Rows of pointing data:
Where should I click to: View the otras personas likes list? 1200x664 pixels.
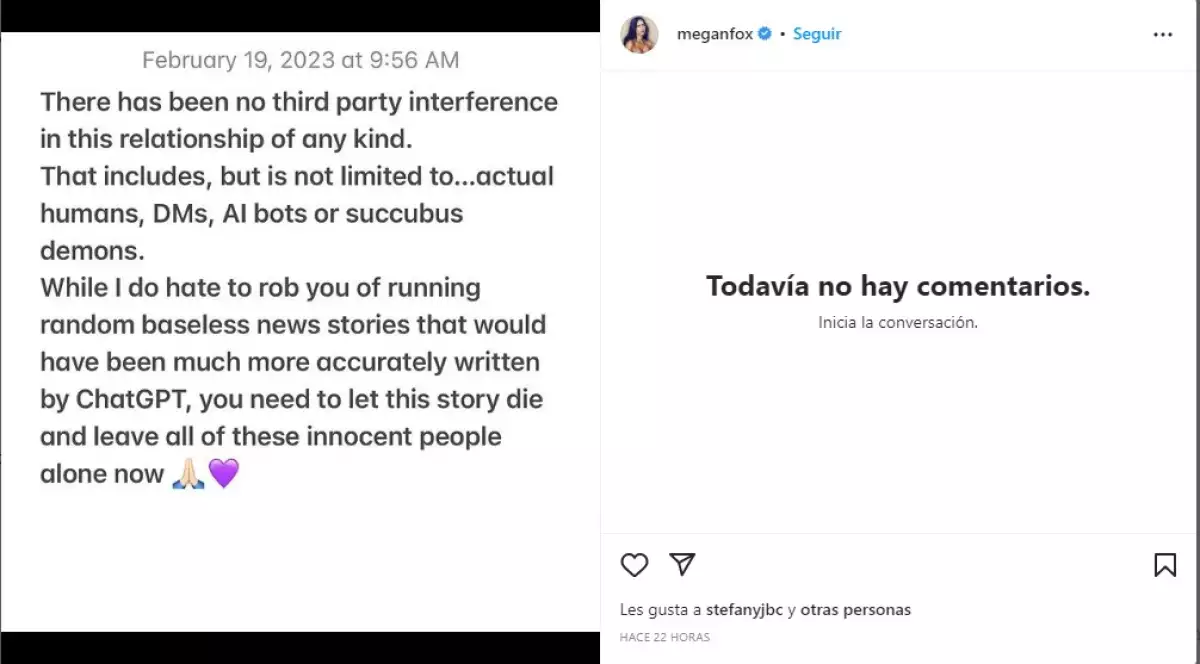856,610
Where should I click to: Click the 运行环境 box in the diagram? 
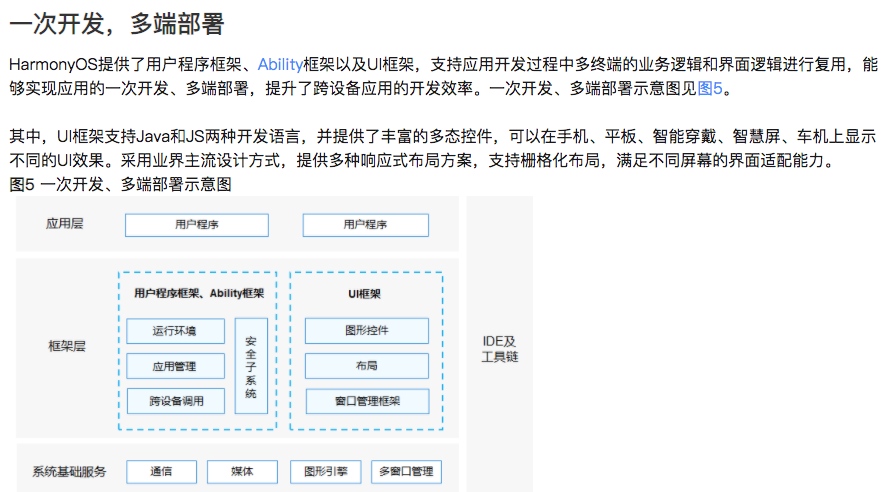pos(175,331)
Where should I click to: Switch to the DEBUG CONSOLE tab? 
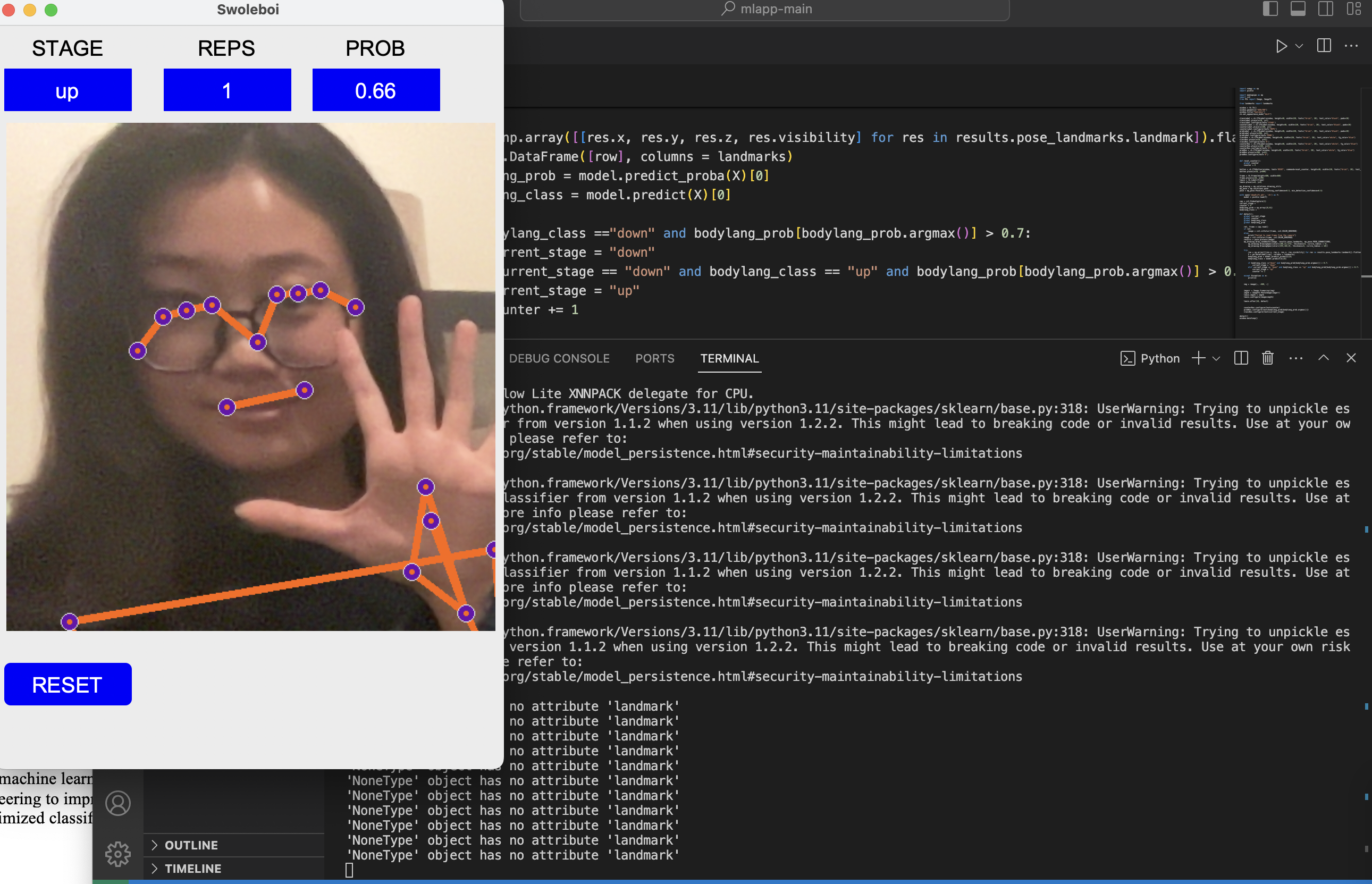[x=560, y=358]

## What is needed
Find each line in the data above that contains the word "click", and copy those lines. Matches must have the same uppercase and lowercase letters.

## Solution to the exercise
Where should I click to: View the otras personas likes list? 1200x664 pixels.
Where should I click to: Click the 运行环境 box in the diagram? 
Where should I click to: Switch to the DEBUG CONSOLE tab? 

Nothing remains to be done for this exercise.